> _Texte extrait_
Du discours en politique edit
La politique est d’abord une activité belliqueuse. Comme la guerre, elle exige de ceux qui aspirent aux plus hautes responsabilités qu’ils possèdent un charisme, une capacité de leadership qui leur permettent à la fois de donner confiance à leurs troupes et de les mobiliser à la veille du combat. Le moyen le plus ancien et le plus efficace de montrer cette capacité est la harangue ou le discours. C’est par le discours que le chef, en s’adressant directement à ses troupes, peut s’imposer à elles et les mener au combat. C’est cette capacité qui semblait manquer ces derniers temps à François Hollande et qui provoquait un certain flottement chez ses partisans. Par un seul discours, celui qu’il a prononcé le 22 janvier dernier au Bourget, il a balayé les interrogations de son camp et assuré son leadership. Il est enfin apparu comme un chef.

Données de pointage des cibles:

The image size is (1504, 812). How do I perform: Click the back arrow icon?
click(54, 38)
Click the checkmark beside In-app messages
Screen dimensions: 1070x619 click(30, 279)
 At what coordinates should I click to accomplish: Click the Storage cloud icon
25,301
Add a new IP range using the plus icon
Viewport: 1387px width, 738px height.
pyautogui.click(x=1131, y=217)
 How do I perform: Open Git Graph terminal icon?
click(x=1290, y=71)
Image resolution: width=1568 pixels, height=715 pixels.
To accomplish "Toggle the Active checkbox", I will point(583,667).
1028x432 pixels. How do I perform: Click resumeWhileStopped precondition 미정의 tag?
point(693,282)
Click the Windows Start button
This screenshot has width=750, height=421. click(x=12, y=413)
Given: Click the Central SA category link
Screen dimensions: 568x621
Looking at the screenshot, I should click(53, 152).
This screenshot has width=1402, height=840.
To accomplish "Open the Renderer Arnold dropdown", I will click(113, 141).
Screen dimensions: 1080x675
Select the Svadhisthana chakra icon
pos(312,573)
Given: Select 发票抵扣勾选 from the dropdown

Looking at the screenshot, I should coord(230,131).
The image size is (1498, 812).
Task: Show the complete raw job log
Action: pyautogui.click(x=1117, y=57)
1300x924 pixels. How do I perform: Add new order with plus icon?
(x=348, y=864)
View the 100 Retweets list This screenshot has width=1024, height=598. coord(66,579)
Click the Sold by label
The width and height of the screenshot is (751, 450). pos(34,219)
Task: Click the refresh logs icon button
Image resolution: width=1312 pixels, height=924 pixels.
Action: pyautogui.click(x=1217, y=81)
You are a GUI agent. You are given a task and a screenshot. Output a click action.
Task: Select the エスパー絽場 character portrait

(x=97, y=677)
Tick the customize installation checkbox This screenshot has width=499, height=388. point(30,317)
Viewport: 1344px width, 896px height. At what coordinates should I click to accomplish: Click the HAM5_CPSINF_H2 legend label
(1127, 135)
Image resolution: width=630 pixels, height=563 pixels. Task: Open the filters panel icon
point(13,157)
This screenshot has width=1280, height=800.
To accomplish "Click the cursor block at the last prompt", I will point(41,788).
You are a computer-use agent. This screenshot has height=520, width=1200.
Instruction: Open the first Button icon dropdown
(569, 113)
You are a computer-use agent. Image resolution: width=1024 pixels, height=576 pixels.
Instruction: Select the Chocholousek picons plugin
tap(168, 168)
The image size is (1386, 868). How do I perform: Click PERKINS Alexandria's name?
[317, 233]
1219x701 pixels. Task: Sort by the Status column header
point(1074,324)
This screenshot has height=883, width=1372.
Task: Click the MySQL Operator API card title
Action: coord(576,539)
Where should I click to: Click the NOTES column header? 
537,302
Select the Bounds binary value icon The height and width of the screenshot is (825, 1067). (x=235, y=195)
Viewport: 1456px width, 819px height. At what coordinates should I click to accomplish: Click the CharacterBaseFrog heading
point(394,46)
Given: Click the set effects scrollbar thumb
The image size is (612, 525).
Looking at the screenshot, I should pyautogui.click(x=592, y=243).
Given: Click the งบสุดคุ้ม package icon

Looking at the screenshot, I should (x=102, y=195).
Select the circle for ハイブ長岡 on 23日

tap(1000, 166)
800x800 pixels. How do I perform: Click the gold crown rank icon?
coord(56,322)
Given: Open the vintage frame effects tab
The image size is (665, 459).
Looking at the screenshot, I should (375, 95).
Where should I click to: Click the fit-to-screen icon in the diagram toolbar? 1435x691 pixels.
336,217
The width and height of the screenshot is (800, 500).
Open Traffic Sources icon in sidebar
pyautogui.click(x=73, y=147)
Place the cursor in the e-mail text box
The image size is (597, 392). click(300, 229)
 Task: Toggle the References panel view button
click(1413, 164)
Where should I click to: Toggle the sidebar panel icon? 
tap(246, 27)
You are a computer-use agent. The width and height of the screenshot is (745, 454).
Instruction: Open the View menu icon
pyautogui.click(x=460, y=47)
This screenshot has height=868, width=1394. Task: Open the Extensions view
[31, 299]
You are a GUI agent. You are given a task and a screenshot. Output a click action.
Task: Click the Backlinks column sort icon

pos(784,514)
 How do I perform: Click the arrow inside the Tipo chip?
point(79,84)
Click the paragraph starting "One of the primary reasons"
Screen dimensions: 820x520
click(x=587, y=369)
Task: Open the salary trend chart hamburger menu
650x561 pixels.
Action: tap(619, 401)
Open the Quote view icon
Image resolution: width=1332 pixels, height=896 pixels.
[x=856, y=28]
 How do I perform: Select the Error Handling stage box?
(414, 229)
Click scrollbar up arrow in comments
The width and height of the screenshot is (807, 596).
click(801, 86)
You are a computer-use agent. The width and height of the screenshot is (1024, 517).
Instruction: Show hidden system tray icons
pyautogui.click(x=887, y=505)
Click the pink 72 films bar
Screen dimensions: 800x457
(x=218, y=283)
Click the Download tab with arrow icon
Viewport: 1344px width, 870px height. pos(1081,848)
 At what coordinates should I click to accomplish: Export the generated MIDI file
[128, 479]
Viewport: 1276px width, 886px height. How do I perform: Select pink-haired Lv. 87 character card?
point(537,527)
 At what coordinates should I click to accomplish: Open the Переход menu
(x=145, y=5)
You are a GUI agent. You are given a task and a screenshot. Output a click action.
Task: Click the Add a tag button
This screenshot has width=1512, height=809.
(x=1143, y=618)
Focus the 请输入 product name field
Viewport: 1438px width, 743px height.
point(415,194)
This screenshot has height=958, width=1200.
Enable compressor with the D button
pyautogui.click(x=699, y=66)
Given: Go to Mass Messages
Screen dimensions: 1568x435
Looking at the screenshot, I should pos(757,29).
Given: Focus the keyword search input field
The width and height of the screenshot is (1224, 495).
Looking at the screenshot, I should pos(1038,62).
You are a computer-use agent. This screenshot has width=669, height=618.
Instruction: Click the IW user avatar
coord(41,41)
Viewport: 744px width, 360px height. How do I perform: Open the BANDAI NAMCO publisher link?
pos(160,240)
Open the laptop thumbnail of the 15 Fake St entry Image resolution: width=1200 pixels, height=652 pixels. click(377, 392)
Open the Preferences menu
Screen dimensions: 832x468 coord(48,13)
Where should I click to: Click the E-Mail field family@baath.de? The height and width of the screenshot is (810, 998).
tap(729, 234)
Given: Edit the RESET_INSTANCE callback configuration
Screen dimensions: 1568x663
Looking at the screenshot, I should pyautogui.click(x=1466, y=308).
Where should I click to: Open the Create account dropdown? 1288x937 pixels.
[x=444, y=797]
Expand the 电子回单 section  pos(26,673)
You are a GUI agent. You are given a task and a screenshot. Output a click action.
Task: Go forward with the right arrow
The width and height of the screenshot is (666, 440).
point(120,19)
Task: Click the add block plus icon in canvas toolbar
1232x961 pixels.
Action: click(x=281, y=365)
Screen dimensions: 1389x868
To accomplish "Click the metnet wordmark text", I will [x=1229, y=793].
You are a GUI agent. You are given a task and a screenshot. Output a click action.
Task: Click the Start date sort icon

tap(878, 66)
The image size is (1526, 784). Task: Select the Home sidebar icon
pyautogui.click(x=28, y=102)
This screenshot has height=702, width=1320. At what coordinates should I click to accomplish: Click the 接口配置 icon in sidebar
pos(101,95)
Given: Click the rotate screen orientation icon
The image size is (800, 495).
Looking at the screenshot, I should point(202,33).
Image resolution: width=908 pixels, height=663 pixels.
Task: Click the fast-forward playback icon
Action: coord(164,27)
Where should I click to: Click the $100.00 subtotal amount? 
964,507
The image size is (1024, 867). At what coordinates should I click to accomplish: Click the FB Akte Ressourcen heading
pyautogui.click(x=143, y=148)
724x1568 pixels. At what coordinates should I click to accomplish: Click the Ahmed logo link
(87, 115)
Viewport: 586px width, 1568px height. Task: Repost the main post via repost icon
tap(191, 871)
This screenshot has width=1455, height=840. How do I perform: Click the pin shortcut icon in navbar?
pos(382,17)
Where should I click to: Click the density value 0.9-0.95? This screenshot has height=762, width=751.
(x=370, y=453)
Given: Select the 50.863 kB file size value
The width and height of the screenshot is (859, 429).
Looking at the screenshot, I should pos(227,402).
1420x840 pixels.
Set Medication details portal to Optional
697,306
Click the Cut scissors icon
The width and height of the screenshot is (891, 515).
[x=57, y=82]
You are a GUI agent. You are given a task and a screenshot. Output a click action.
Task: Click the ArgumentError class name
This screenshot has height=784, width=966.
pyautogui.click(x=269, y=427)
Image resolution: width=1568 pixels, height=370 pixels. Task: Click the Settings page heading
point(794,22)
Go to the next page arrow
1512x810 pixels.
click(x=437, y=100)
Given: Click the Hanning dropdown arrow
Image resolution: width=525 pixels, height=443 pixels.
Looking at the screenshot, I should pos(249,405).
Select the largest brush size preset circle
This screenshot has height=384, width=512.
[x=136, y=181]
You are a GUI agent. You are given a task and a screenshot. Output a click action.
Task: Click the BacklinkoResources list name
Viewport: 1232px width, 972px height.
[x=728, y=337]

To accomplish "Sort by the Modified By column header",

> _Consignes_
1. Répondez brièvement à ces questions sur le texte sur le discours en politique.
(a) À quelle activité la politique est-elle comparée ?
(b) Quel est le moyen le plus ancien et le plus efficace de montrer une capacité de leadership ?
(c) Où et à quelle date François Hollande a-t-il prononcé le discours mentionné ?
2. Recopiez le passage du texte sur le discours en politique qui commence aux mots « Du discours en » et s'arrête après les mots « comme un chef. ».
Les entrées ne sont pas nécessaires pour ce travail.

> _Corrigés par consigne_
1.
(a) À la guerre.
(b) La harangue ou le discours.
(c) Au Bourget, le 22 janvier.

2.
Du discours en politique edit
La politique est d’abord une activité belliqueuse. Comme la guerre, elle exige de ceux qui aspirent aux plus hautes responsabilités qu’ils possèdent un charisme, une capacité de leadership qui leur permettent à la fois de donner confiance à leurs troupes et de les mobiliser à la veille du combat. Le moyen le plus ancien et le plus efficace de montrer cette capacité est la harangue ou le discours. C’est par le discours que le chef, en s’adressant directement à ses troupes, peut s’imposer à elles et les mener au combat. C’est cette capacité qui semblait manquer ces derniers temps à François Hollande et qui provoquait un certain flottement chez ses partisans. Par un seul discours, celui qu’il a prononcé le 22 janvier dernier au Bourget, il a balayé les interrogations de son camp et assuré son leadership. Il est enfin apparu comme un chef.